Certa vez estava fazendo uma palestra e, com o canto do olho, percebi uma movimentação estranha na platéia do auditório. Não consegui prestar muita atenção porque estava focado na minha fala, mas deu pra ver que era restrito a um pequeno grupo de pessoas, especialmente uma criatura que não parava de se movimentar.
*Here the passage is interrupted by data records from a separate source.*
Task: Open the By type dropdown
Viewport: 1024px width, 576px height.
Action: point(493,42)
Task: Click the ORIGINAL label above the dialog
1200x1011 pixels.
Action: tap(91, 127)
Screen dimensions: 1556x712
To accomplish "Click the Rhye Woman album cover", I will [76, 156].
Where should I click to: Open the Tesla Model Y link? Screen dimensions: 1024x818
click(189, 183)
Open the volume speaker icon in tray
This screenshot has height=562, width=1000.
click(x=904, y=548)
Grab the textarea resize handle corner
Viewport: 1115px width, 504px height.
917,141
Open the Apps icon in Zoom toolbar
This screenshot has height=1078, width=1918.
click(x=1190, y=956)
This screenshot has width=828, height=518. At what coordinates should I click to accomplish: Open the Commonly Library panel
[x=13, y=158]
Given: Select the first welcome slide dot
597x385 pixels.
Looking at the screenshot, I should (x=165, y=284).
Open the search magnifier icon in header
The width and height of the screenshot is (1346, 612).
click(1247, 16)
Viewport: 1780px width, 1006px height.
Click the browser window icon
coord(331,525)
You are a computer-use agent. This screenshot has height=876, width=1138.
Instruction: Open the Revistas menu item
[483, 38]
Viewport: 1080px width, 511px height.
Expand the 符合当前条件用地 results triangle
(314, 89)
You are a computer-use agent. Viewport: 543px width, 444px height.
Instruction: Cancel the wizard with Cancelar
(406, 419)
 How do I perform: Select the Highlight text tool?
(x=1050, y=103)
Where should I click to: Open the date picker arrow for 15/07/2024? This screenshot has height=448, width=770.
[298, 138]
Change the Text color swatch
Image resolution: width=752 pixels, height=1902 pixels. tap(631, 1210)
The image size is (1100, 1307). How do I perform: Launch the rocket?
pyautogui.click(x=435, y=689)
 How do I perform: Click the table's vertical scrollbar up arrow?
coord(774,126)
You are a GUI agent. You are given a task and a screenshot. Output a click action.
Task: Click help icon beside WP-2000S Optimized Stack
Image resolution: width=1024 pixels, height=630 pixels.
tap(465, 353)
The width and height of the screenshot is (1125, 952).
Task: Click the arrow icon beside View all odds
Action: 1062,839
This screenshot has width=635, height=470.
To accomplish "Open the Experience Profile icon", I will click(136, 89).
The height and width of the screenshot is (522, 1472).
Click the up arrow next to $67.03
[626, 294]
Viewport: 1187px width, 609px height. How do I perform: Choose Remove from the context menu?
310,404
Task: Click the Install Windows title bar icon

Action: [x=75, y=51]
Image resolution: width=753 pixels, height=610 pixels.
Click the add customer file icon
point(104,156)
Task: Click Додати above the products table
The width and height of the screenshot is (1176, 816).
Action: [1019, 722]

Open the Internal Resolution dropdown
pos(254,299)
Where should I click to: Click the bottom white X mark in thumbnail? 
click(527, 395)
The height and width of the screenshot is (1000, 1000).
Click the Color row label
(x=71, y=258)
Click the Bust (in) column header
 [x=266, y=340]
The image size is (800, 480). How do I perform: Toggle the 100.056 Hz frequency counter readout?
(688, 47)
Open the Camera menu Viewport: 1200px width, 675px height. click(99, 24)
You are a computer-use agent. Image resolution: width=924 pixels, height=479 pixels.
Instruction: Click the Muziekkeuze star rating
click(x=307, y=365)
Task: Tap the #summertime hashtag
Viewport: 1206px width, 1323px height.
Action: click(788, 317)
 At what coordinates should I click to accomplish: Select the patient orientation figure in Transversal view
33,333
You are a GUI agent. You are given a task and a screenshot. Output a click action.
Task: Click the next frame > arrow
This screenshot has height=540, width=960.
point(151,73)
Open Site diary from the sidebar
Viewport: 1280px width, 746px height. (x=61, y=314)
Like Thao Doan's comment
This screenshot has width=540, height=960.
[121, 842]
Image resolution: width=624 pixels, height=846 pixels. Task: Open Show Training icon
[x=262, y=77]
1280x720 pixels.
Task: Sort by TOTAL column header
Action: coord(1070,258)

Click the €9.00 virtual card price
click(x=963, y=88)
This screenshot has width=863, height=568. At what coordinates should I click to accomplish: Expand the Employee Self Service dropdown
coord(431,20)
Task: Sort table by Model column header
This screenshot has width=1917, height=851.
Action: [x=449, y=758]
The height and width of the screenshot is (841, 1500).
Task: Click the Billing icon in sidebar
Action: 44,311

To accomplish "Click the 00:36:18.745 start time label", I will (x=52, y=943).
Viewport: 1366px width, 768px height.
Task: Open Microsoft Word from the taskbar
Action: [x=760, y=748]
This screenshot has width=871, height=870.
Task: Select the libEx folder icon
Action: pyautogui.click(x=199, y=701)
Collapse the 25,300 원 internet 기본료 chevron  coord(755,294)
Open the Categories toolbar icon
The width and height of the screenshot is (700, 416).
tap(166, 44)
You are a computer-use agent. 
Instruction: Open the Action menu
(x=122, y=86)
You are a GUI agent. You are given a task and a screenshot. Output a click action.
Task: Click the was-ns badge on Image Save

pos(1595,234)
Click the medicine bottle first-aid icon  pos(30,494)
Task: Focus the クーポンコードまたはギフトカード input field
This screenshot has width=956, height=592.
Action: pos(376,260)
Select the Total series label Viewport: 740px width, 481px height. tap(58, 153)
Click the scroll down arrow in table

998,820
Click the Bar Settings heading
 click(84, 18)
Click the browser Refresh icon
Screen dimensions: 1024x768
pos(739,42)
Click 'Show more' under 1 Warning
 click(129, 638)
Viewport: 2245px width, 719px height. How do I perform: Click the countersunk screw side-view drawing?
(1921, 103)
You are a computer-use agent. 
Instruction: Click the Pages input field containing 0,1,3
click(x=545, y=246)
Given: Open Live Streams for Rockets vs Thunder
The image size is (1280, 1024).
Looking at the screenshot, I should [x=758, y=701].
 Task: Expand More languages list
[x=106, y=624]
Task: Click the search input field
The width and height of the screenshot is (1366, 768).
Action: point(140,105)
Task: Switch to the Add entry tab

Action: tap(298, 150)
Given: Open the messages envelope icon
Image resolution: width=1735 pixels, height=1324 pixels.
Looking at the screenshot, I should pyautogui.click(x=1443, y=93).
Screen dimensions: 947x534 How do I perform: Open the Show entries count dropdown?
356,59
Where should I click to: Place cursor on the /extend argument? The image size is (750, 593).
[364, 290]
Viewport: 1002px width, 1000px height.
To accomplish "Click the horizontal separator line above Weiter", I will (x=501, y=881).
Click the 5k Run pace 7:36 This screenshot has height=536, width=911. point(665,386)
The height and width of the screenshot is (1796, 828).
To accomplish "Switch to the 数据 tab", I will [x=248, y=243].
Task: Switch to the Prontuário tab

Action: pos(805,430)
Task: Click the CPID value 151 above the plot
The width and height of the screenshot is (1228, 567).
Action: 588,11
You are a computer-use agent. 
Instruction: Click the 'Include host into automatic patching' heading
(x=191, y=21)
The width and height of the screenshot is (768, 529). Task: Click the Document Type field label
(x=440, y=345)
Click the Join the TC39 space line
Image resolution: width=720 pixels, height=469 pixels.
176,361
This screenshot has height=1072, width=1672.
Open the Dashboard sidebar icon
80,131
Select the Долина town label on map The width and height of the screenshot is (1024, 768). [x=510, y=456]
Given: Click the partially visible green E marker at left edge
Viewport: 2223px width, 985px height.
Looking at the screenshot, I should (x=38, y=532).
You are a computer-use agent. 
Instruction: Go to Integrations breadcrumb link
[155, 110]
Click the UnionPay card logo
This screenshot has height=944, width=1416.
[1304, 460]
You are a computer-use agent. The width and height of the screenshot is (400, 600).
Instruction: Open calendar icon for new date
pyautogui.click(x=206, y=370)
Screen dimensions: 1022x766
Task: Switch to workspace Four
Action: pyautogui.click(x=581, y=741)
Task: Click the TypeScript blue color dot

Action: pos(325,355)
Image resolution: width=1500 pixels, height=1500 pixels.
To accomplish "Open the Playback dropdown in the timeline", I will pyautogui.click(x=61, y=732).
Quase interrompi meu discurso para solicitar que a pessoa ficasse quieta, mas por sorte, ou por uma apreciação mais demorada, constatei que se tratava de um grupo de surdos que estavam acompanhando minha palestra através de um tradutor, que  utilizava  gestos e sinais para se comunicar na Linguagem Brasileira de Sinais (Libras). Por pouco não cometi uma desfeita com aquela comunidade que ali estava por um admirável projeto de inclusão social.

Nossa vida é muito barulhenta. A cidade faz barulho. As pessoas fazem barulho. Ouvimos alaridos, buzinas, motores, tambores, rádios, gritos, choros, sirenes. Ao que parece, já nos adaptamos no meio da zoeira. Só que o barulho faz com que a gente não se ouça direito. O barulho nos tornou meio surdos e, para que conseguíssemos nos entender melhor, começamos a falar mais alto, fazer gestos e, para culminar, complementamos com leitura labial, agora prejudicada pelo uso de máscaras.

Tivemos que aprender a falar com as mãos e agora estamos dependentes, não sabemos mais nos comunicar sem ficar gesticulando. Tente conversar com as mãos nos bolsos e sentirá a dificuldade de expressão. É como se algo estivesse lhe trancando as cordas vocais e o pensamento.

De certa forma, perdemos parcialmente a capacidade de escutar com os ouvidos. Falamos com as mãos porque ouvimos também com os olhos. Os olhos são nossos ouvidos acessórios, resgatam aquilo que não conseguimos escutar direito. Mas não é só por isso que gesticulamos ao falar.

As pessoas só ouvem o que estão a fim de escutar. Ouvir com atenção é uma atividade rara, as pessoas concentram a maior parte de sua atenção naquilo que estão pensando. Enquanto um fala, o outro, ao invés de escutar, já está pensando no que vai responder ou comentar.

Vivemos num momento de riqueza de informação, pobreza de comunicação e carência de atenção. Diante disso, usamos o recurso de pantomimas com as mãos com o intuito de chamar a atenção do ouvinte aéreo em seus pensamentos. Existem ainda os que falam tocando o outro para que a atenção alheia não se disperse. Estes últimos são os que ironicamente chamamos de chatos.

Escutar é um ato primitivo de amor, em que a pessoa se entrega à palavra de outro, tornando-se acessível e vulnerável àquela palavra. É preciso aprender a ouvir mais com o coração que com os ouvidos.  Ouvir as palavras entreditas, os olhos, os gestos, os passos, o silêncio. Saber ouvir é uma virtude, querer ouvir é amor.

Saber ouvir é uma arte, mas não é para todos. Uns não escutam porque não podem, outros não ouvem porque estão em sintonia diferente e outros mais, simplesmente porque não estão interessados em ouvir.  Saber ouvir pode ser até melhor que saber falar. Saber ouvir é quase conversar em silêncio.

Escutamos metade do que nos é dito      -       50%

Ouvimos metade do que escutamos        -       25%

Entendemos metade do que ouvimos      -       12,5%

Lembramos metade do que entendemos -      6,25%   

*Dr. Ildo Meyer

Médico. Escritor. Palestrante. Mágico. Filósofo Clínico.